Wednesday, January 18, 2017

Spending a Day at a Dump Taught Me a Lesson I’ll Never Forget

No comments :

A Tour of the Dump Taught Him the Worth of Scrap and the Value of Junk Food

Every day like clockwork, Mr. Nagel would walk by our house in Salamanca, New York, and I’d walk with him as far as I was allowed to go. One special day in the 1930s, when I was 8 years old, Mr. Nagel was on his way home from the city dump, where he was in charge, and stopped to give me an unused paintbrush and an unopened can of paint.

I excitedly asked Mom where I could use my new treasures. She gave me a coat hanger and said, “Now, let’s see how well you can paint!” I believe I spent more time painting that coat hanger than I would spend painting a garage door today. I actually still have that coat hanger (above) in a closet, though the paint has begun to flake off.

One day Mr. Nagel asked Mom if I could go to the dump with him. She thought about it a spell, gave her blessing and then gave me a lecture on the theme of “Don’t do this and don’t do that.”

Mr. Nagel’s shortcut to the dump sent us through some woods, over a railroad crossing and past a deep swimming hole that also served as a spa and laundry. I remembered Mom’s instructions to hold Mr. Nagel’s hand near certain spots and to look both ways before crossing the tracks.

The wind was blowing our way as we neared the dump, and I’d never smelled anything like it. There was trash of all kinds, and many rats. I had a white rat as a pet but didn’t know they came wild—and in different colors.

A Tour of the Dump Taught Him the Worth of Scrap and the Value of Junk Food

We saw two men picking glass, rags, and metal from the trash. Mr. Nagel said they lived at the dump year-round, showing me the shacks they’d built from doors, scrap lumber and metal. The men smashed the glass into small pieces and put it in bushel baskets, since the scrap man wouldn’t buy it any other way.

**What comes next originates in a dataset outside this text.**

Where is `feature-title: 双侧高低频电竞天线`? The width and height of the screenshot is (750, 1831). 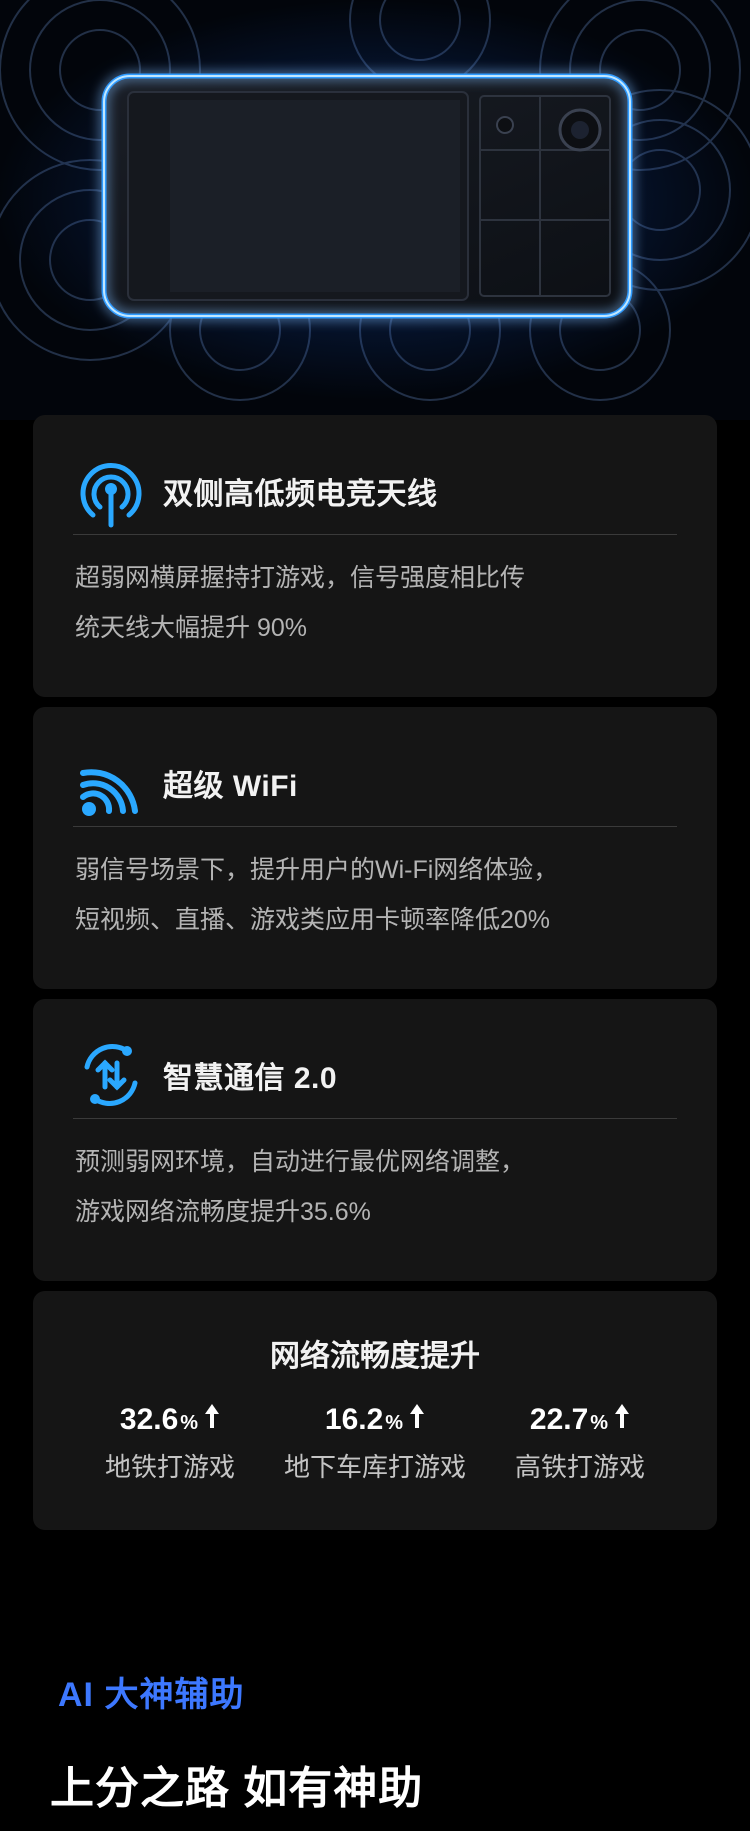 feature-title: 双侧高低频电竞天线 is located at coordinates (300, 494).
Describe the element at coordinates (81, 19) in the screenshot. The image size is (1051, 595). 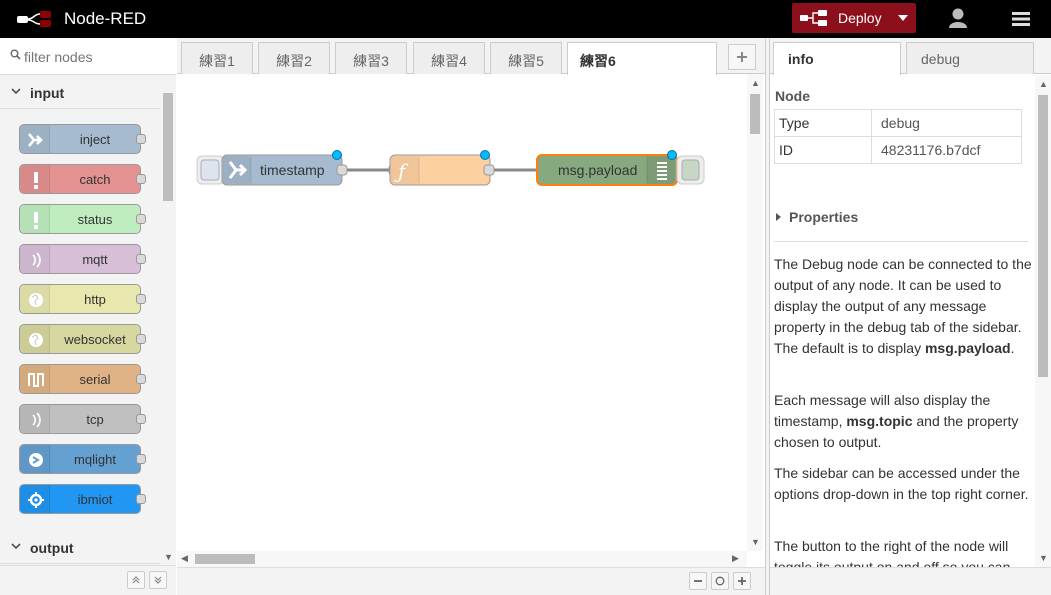
I see `app-logo: Node-RED` at that location.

Near the dump was a place we called hobo alley, where transients lived under and near the railroad bridge. At night we could see their bonfires. Back then we had three railroads passing through town, so there were many hoboes—a lot of good fellows who were just down on their luck and rode the rails. They sold most of the so-called “goodies” they collected, but not the cigarette butts. The larger butts they smoked, and the smaller ones they broke apart to use for pipe tobacco.

After I got back home, Mom asked, “What did you learn today, Bill?” Proudly, I told her how many wine bottles it took to make a bushel of glass, and that Mr. Nagel called the stuff the hoboes ate “junk food.”

It wasn’t long before Mom heated a kettle of water on the stove and brought the laundry tub into the kitchen. Boy, did she scrub me down!

And to this day I have not eaten any junk food.